→ ЗАДАНИЕ: Прочитайте текст и скажите, после какого события поэт, согласно тексту, написал жене, что на него смотрят как на холопа.

→ ТЕКСТ:
Валентин БЕРЕСТОВ

ЛЕСТНИЦА ЧУВСТВ
(Начало в № 4-6”99)


3.


           И ещё одна песня, поразившая меня звучанием и содержанием. К тому же она записана рукою Пушкина:

Как за церковью, за немецкою,
Добрый молодец богу молится:
— Как не дай, Боже, хорошу жену, -
Хорошу жену в честной пир зовут,
Меня, молодца, не примолвили*.

Молоду жену — в новы саночки,
Меня, молодца, — на запяточки.
Молоду жену — на широкий двор,
Меня, молодца, — за воротички.


           Итак, в большом городе, где есть иноверческие церкви и где православный почему-то молится за немецкою церковью, живёт человек, женатый на красавице. За молодость и красоту её то и дело зовут на зимние праздники к некоему лицу, столь могущественному, что от приглашения не откажешься. А мужа красавицы унижают какие-то ОНИ. Смотрят ОНИ на него как на холопа, ливрейного лакея, которого можно поставить на запятки саней, везущих красавицу во дворец. Вопреки народному обычаю ОНИ могут позвать её одну, без мужа, а если он явится с ней, то выставят его за ворота. Чья это судьба? И кто ОНИ?
           Если это стихи Пушкина, то они по-новому освещают события, описанные им в Дневнике и в письмах. Если же это народная песня, то она их предсказывает.
           «Теперь они смотрят на меня как на холопа, — пишет поэт жене после того, как его пожаловали в камер-юнкеры, — с которым можно им поступать как им угодно». А в Дневнике — о причинах этого: «Двору хотелось, чтобы Наталья Николаевна танцовала в Аничкове». Вот вам и ОНИ, и «двор», и «хороша жена», которую «в честной пир зовут». И обращение с мужем как с холопом: «меня, молодца, — на запяточки».

→ НАБОР ДАННЫХ:
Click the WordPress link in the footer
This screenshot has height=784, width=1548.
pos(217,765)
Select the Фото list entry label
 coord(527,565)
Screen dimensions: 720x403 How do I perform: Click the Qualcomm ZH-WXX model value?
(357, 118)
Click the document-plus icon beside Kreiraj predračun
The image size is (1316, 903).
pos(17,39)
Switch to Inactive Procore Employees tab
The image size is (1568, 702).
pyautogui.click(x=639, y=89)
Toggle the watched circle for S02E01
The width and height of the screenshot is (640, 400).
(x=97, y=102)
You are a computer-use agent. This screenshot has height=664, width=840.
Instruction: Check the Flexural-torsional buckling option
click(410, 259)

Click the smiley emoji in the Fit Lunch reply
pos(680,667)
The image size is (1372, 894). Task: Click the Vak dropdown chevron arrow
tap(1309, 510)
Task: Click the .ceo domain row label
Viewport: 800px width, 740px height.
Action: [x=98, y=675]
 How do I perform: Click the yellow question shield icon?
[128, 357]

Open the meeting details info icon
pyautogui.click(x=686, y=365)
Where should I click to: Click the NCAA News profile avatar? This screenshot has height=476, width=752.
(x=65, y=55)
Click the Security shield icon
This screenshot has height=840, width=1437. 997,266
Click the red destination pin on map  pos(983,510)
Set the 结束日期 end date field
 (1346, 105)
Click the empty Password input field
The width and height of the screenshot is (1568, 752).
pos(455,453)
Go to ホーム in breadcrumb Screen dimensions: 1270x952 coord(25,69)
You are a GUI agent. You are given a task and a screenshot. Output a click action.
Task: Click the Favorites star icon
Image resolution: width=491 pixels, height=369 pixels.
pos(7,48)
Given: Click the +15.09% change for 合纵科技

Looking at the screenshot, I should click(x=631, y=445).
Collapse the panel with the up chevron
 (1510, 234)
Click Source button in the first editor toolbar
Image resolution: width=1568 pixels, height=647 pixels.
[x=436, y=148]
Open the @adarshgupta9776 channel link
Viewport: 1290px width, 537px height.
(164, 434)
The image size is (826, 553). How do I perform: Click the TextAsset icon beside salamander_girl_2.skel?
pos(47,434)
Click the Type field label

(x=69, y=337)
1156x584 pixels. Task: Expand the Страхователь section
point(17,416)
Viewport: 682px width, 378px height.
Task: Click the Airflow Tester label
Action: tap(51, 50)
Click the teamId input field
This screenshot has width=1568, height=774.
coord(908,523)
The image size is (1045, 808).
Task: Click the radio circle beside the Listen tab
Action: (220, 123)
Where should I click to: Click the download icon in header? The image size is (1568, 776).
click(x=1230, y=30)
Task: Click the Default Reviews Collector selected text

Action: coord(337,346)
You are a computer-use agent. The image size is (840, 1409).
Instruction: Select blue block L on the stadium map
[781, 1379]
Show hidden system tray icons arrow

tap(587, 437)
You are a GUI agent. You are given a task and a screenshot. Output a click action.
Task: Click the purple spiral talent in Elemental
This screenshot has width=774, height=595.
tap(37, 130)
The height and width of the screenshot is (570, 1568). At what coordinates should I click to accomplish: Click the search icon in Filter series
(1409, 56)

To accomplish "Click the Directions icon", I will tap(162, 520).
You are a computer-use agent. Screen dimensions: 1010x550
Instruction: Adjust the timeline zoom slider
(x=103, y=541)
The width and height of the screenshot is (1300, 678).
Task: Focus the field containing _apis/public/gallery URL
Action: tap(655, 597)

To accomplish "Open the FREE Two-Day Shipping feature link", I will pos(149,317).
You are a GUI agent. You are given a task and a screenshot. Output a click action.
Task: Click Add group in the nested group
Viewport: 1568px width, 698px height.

→ ОТВЕТ: После того как его пожаловали в камер-юнкеры.